Five Hundred Miles...

A Rogue Wanderer Traveling The River of Life.. Travel, Motorcycles, and Growing Old Against My Will

Wednesday, May 10, 2006

A PASSION FOR BRITISH IRON

A Vintage Motorcycle Meet is a Special Place on a Sunday Afternoon

A vintage rally is a place to take a look at where we have been and how we got where we are today.

Motorcycling is just a bit over a hundred years old, and while there have been over seventy American manufacturers over the years, the English, of all the European manufacturers, produced more motorcycles under more marques than any other nation, a tradition that carried right up through WWII.

After the war, in need of export dollars, the Brits discovered America; and Americans discovered what came to be called Brit Iron. Until the arrival of the Japanese bikes in the 1970’s, British motorcycles were the hottest wheels on and off the road. It makes little difference what you ride, on which side of the pond you live, or where your motorcycle roots are sunk, Triumph, BSA, Norton, Vincent, Matchless, and a host of others are a visceral experience that defies explanation. These northeastern rallies pay homage to that allure.

While Harley Davidson more than held its own the wide open west, The northeast was perhaps the epicenter of English motorcycling in the states, with its narrow winding roads, and closed in, highly congested cities.

“We are the oldest all British vintage meet in the country” says Ron Pare, 63, and he should know. He founded and still runs the British Motorcycle Meet in Auburn, MA, where Brit Iron lovers find their nirvana. At the first meet in 1979, they had fifty visitors and about twenty motorcycles showed up. Last year, the attendance was over a thousand with over two hundred vintage motorcycles on display. Staffed entirely by volunteers from New England and Canada, it is a celebration of a very historic part of motorcycling history. "On a bad day, we'll get as few as fifty visitors, on a good day, well over a thousand. We do this just to have fun," he says.

In 1981, when Triumph, the last of the British motorcycle manufacturers closed its doors, Jay Strait took it as a personal affront. Bound and determined to keep the legacy alive, he founded Triumph Day. Financial considerations forced him to end it after twenty years, but it symbolized how Triumph riders, collectors and restorers feel about their Brit Iron.

The British Iron Association of Connecticut and Massachusetts followed with their own formation and shows. These New Englanders are a bit more open minded about what exactly constitutes a vintage bike; vintage lovers will find just about anything that has to do with Vintage motorcycles, or or permutations, from a 1909 Triumph Tourer, perfectly restored Vincents, Scott Squirrels, or even a 1936 Morgan three wheeler with its front-mounted V-twin.
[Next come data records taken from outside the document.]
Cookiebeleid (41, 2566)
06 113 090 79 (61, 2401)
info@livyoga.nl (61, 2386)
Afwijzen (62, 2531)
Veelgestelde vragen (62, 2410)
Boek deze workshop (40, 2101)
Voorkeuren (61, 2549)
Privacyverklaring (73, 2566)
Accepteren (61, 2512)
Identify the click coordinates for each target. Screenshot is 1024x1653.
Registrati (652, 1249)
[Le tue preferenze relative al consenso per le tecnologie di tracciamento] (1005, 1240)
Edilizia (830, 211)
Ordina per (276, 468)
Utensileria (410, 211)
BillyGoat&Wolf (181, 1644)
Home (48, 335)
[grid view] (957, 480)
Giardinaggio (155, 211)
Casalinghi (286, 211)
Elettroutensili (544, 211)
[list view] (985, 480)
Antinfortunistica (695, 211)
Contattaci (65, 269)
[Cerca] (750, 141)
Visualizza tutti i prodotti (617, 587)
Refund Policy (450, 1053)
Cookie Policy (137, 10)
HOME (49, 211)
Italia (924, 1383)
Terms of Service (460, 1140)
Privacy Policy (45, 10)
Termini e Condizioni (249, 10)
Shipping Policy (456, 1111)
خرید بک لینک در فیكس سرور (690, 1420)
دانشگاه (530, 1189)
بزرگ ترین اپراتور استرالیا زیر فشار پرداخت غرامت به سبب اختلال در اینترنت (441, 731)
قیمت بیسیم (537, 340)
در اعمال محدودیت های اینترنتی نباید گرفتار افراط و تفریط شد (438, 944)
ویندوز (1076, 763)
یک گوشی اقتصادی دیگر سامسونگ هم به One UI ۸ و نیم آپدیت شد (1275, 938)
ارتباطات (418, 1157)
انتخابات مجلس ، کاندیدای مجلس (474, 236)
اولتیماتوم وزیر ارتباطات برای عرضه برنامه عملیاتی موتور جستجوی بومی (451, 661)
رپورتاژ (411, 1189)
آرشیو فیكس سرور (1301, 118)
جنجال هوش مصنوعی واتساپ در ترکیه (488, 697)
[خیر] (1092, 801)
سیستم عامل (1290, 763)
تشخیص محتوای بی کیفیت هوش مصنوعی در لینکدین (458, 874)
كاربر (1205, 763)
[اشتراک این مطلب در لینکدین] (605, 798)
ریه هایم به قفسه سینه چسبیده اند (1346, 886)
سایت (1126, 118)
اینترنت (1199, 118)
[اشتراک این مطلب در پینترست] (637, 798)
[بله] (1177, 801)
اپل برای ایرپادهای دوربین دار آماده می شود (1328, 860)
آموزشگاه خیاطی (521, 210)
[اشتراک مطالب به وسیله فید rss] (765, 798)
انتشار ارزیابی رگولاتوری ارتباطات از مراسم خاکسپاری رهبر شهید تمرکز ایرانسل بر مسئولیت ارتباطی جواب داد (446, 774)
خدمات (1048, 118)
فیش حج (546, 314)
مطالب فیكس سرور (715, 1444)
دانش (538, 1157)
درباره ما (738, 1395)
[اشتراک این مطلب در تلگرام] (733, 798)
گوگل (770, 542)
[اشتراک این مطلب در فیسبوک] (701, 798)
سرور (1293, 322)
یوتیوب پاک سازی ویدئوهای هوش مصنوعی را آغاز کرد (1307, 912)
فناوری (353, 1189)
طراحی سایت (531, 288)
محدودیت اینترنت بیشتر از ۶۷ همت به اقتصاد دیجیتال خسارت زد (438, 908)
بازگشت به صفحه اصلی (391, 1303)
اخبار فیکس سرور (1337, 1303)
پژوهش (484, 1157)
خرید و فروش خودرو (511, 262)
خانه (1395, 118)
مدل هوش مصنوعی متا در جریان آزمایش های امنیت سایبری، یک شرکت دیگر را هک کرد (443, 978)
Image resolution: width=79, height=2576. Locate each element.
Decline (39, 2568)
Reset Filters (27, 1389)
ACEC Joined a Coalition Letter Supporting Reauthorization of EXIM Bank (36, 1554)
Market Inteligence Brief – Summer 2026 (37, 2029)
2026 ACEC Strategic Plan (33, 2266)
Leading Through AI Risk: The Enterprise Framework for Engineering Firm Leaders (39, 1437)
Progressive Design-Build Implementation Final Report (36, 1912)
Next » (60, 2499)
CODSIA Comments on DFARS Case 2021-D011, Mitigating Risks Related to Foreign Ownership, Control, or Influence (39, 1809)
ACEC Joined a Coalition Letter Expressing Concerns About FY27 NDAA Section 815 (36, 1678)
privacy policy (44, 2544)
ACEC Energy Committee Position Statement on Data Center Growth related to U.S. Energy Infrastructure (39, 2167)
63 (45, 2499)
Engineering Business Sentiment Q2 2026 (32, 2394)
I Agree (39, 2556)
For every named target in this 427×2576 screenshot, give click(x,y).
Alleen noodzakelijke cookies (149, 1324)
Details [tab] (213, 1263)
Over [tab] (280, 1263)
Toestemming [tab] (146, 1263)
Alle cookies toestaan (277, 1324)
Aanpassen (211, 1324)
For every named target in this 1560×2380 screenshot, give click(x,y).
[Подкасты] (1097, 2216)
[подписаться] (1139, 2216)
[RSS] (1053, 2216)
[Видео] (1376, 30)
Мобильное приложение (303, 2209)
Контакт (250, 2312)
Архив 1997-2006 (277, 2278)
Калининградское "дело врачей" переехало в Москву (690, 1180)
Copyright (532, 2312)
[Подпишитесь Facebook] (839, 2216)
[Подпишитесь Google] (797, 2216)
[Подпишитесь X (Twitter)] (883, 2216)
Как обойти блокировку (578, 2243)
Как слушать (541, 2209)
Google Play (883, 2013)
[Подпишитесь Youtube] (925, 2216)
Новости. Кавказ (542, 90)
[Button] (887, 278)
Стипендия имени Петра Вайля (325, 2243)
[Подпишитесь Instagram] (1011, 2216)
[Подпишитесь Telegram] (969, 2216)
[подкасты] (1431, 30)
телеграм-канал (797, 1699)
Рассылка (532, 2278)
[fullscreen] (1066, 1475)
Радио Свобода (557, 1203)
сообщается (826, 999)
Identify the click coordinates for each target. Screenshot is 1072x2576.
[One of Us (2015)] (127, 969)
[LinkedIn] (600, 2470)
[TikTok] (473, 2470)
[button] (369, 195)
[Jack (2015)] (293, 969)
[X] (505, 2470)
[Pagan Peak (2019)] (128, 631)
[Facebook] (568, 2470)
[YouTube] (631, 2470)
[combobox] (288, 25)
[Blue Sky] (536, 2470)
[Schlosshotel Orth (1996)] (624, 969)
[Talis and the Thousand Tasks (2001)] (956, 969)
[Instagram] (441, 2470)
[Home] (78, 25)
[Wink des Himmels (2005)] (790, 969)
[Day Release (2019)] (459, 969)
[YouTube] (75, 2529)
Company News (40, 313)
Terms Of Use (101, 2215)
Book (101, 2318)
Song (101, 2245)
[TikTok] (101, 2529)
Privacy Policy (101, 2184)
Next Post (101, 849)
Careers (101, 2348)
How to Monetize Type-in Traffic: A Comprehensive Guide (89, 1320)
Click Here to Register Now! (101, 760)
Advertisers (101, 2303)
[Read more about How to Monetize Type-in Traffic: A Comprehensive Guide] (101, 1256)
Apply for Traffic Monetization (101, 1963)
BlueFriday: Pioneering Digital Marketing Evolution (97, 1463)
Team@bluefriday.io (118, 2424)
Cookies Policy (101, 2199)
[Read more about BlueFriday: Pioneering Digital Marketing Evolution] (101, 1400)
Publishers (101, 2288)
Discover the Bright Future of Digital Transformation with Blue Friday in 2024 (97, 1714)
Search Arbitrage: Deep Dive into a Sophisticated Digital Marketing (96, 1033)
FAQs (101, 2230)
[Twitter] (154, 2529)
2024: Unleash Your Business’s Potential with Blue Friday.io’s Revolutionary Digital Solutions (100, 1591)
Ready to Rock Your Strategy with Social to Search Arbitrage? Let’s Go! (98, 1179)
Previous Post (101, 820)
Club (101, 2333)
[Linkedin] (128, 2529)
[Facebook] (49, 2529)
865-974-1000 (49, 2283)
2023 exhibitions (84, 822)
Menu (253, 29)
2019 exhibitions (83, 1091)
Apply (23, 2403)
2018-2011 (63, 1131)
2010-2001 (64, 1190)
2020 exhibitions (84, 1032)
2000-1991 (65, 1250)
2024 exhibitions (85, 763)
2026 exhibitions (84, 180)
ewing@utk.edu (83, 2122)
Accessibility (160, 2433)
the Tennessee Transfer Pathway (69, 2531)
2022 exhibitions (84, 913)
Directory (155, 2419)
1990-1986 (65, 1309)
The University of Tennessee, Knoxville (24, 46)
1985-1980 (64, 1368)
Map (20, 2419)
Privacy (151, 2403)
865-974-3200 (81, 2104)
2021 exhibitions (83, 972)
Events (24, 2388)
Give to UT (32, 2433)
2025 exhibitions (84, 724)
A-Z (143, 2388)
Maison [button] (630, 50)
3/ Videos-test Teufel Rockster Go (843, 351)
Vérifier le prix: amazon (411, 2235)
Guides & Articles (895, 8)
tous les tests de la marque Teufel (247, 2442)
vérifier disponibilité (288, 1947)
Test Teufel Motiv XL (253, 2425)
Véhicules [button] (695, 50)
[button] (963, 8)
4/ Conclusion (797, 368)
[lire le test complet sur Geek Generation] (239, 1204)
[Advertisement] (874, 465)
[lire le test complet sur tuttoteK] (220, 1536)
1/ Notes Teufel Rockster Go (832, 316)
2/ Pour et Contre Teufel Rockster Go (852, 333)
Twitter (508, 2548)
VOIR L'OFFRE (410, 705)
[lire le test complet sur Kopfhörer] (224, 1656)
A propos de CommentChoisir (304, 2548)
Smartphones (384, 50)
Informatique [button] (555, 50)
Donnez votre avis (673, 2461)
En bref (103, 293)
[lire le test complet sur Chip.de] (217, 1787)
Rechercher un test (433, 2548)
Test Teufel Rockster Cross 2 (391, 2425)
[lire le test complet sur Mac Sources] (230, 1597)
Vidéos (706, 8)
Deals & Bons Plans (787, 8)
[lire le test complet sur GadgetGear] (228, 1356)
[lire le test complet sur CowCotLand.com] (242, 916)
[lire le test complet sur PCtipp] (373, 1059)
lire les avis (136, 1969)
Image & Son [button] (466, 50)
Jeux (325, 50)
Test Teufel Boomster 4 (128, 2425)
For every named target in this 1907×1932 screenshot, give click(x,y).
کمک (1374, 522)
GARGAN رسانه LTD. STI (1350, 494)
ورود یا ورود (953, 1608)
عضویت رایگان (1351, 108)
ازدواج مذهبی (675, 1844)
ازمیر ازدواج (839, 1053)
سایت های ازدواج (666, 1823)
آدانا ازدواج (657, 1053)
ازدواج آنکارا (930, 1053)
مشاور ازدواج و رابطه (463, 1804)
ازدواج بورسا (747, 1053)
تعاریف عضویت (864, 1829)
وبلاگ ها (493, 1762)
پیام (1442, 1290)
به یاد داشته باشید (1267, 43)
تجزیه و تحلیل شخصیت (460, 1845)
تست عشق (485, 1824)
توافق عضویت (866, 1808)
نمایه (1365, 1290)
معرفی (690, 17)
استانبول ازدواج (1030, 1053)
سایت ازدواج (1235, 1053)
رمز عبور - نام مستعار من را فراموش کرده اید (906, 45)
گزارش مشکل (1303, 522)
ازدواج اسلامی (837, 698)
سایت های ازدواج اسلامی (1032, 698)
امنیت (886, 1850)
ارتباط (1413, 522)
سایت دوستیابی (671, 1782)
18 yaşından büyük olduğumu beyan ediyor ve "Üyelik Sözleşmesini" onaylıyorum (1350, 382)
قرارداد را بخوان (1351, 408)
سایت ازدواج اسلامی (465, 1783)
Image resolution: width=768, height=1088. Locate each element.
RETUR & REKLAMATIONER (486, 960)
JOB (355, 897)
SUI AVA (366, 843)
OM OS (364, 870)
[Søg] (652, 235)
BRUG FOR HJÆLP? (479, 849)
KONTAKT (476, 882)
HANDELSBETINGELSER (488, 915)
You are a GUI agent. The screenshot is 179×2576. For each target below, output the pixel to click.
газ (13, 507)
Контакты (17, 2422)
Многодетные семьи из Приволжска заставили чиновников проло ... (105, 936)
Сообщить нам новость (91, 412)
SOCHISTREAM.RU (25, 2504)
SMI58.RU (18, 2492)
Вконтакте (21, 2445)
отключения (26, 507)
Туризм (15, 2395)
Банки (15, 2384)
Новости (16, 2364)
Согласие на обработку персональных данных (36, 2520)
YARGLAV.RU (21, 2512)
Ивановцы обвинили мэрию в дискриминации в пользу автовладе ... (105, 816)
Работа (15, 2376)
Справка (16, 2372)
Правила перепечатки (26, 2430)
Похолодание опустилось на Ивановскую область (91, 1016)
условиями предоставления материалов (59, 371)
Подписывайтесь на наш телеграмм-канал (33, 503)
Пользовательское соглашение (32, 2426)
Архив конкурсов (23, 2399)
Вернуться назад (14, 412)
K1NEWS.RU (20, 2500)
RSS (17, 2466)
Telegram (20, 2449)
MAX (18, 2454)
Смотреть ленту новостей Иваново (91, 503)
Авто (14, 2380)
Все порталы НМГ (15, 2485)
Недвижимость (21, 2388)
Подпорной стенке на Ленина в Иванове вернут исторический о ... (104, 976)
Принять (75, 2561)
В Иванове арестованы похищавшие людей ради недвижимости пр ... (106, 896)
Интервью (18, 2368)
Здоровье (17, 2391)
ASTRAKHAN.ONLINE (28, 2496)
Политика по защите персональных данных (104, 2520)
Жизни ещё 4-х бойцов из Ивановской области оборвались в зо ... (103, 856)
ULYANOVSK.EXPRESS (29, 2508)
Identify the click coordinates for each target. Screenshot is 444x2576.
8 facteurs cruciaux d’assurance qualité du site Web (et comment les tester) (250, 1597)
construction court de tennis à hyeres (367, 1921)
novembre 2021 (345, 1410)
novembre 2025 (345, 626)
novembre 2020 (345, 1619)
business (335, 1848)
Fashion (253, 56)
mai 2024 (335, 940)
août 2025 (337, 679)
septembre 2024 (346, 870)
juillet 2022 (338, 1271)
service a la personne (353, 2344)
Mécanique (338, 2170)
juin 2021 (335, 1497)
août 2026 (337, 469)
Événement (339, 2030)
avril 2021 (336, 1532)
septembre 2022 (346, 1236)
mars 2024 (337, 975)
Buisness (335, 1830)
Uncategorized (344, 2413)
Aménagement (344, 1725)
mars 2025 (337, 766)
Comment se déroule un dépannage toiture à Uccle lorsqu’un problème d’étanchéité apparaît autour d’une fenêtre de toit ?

You'll find American iron here to such as a 1928 Henderson with sidecar, WWII Harleys, a few Indians, and what many consider the epitome of chopped motorcycles; an in-line deuce, weighing less than a few hundred pounds, perhaps the most stripped down motorcycle on the road. Here, it's all about the bikes.


Whatever form they take, they are cool.

“They looked cool just sitting still”, says Shaun Kelly, the webmaster of BritIron Connecticut, who, like many others was barely old enough to ride when these machines were the hottest thing on and off the road, owns two, a 1970 Triumph Daytona Trophy 500, and a 1975 Norton Commando 850; both inherited from his late father, who was part of that ‘70’s motorcycle scene.

Every vintage bike as a story attached to it, and like many, Shaun’s is particularly personal.

To honor his father, he has completely restored the Trump as a connection back to the times that they spent together riding and working on their bikes. .He went right down to the frame and built it right back up; Brakes, axle assemblies, the works. “It’s a disease” he says. “Once you start, you can’t stop”.

He repeats the mantra of Brit Iron lovers, “British motorcycles make great mechanics out of riders”.

“I know he watches while I worked on this,” he says of the two years he spent restoring the Triumph. “I would be standing there, scratching my head and it’s as though he’s standing therein my ear going ‘Okay, this goes like this, that goes like that, look in the manual’. In the end, I know that he’s going to see what this looks like”.

There are stories like this at every one of these meets. there are small meets like this all over the country. They won’t get a lot of ink, few but the dedicated know about them, but it is worthwhile whereever you are to spend a day and go take a look at a piece of your motorcycle history. Besides, they're just plain fun.